What this task involves >> Copy exactly the lines from the one containing "You are a computer-use" through the last line of the records below, both included, and leave out the pictures.

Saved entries
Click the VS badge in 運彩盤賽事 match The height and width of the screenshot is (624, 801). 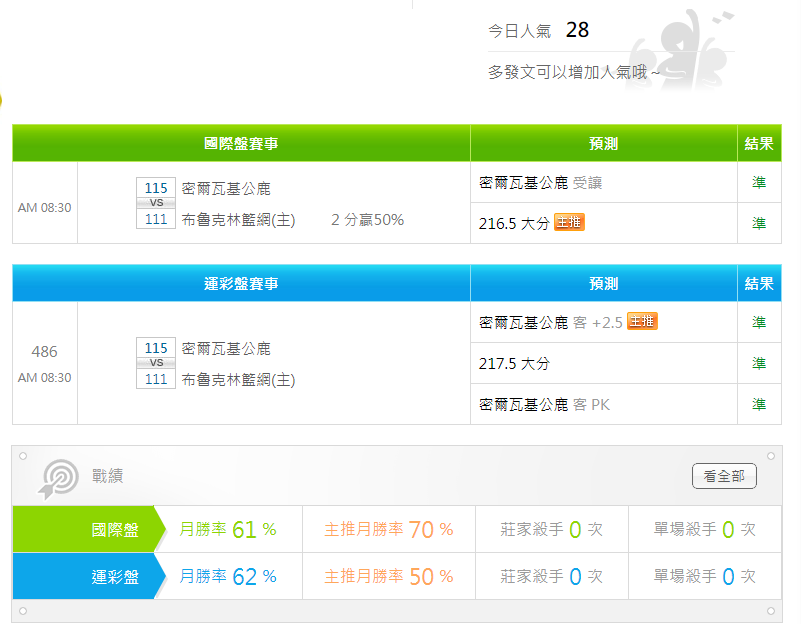156,364
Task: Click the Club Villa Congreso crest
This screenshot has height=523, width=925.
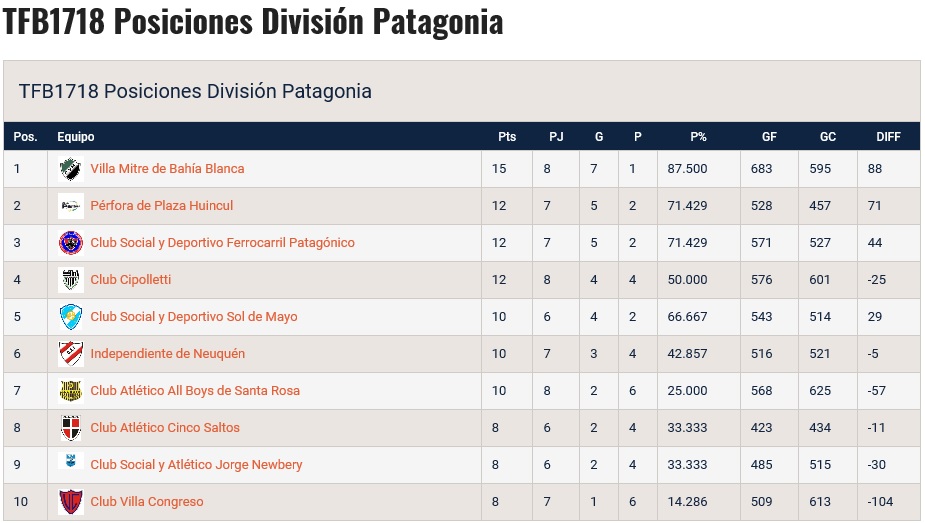Action: [x=71, y=502]
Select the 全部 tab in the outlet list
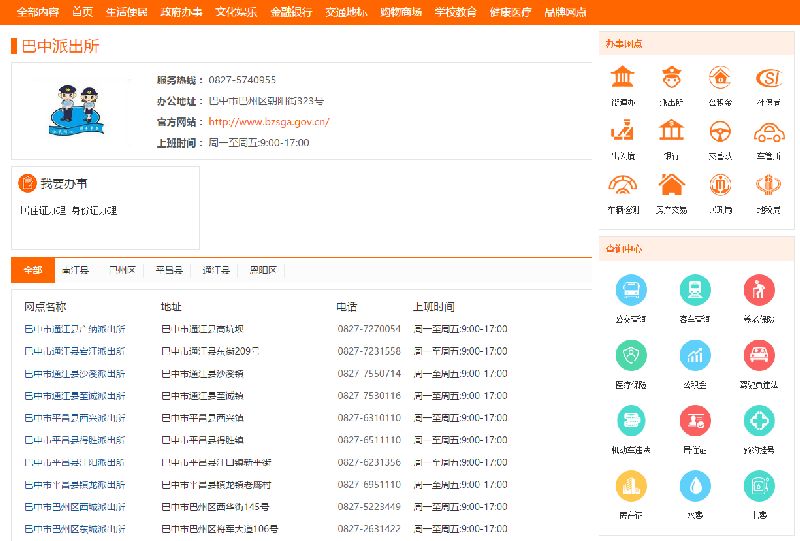 (x=33, y=270)
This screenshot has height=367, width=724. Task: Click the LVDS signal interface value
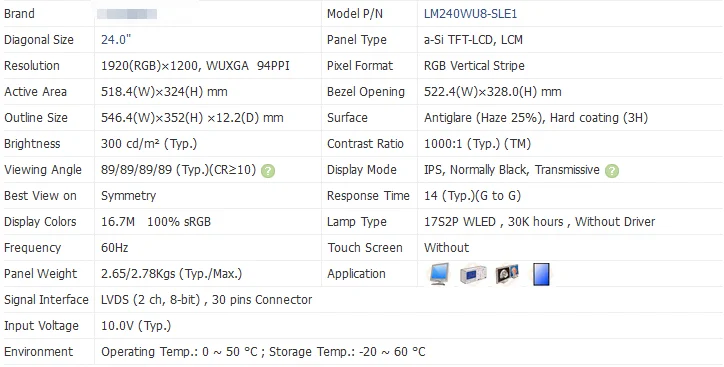(x=206, y=300)
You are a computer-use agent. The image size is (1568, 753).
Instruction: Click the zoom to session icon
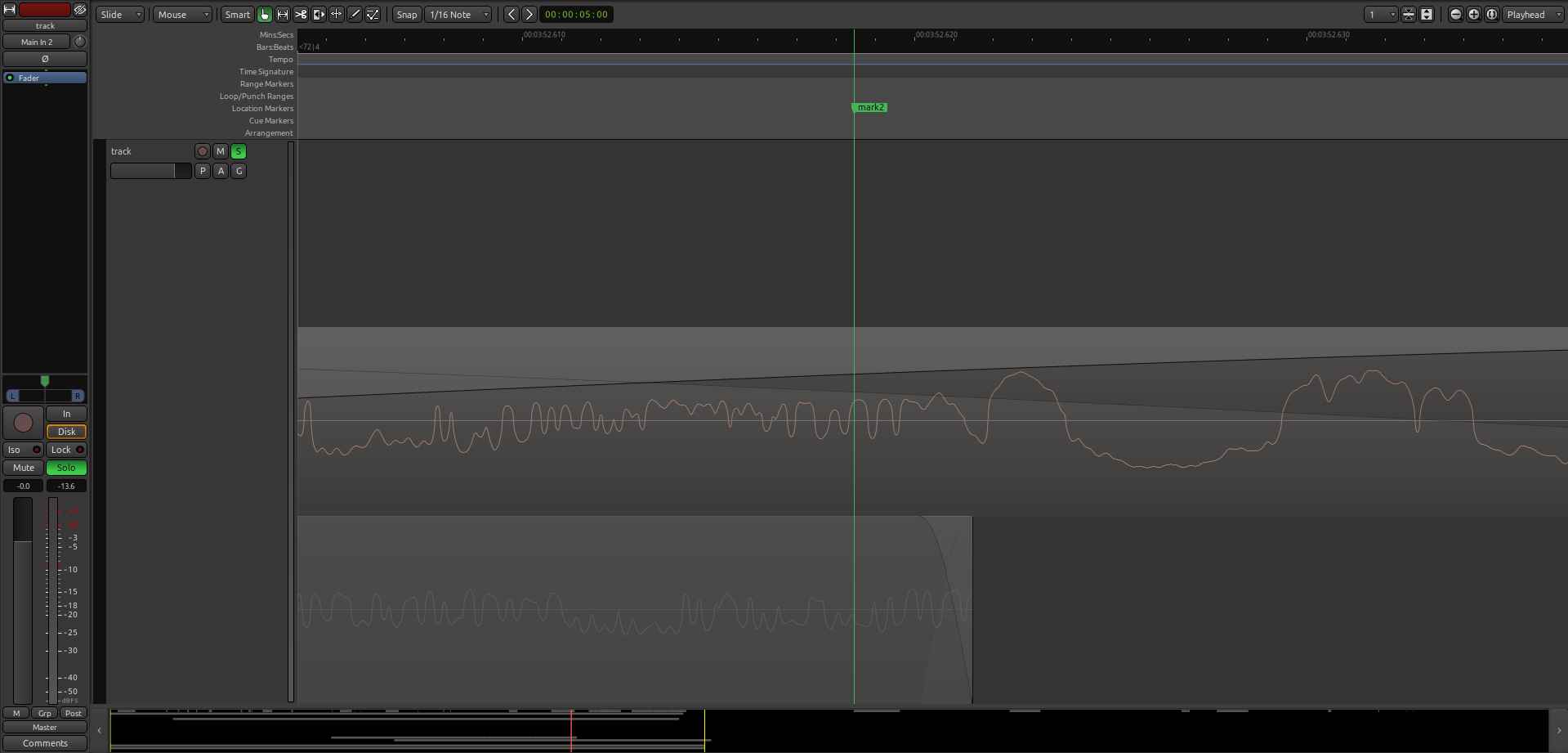point(1491,15)
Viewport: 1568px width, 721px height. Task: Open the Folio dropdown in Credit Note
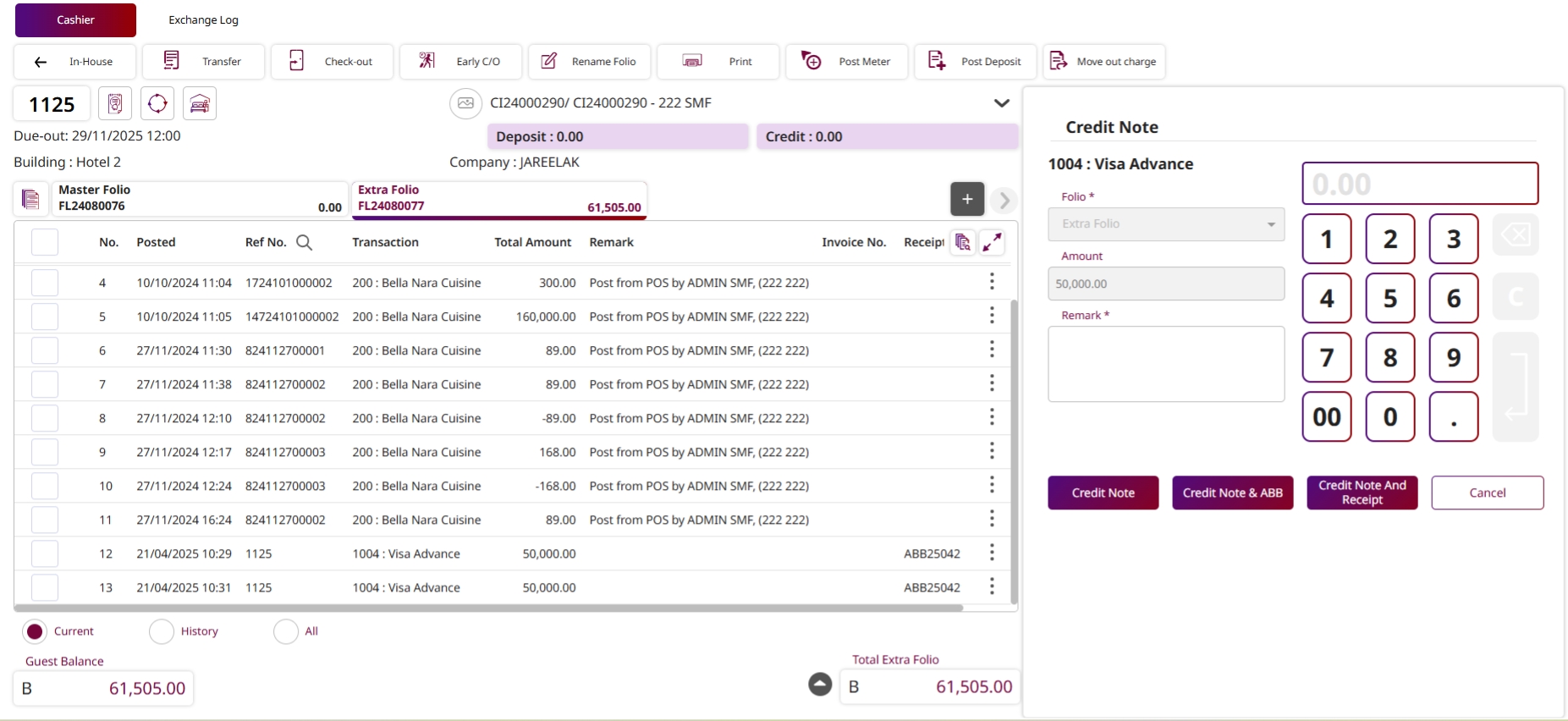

Reply >>
You are a computer-use agent. The image size is (1568, 753).
Instruction: Click the zoom to session icon
point(1491,15)
Viewport: 1568px width, 721px height. Task: Open the Folio dropdown in Credit Note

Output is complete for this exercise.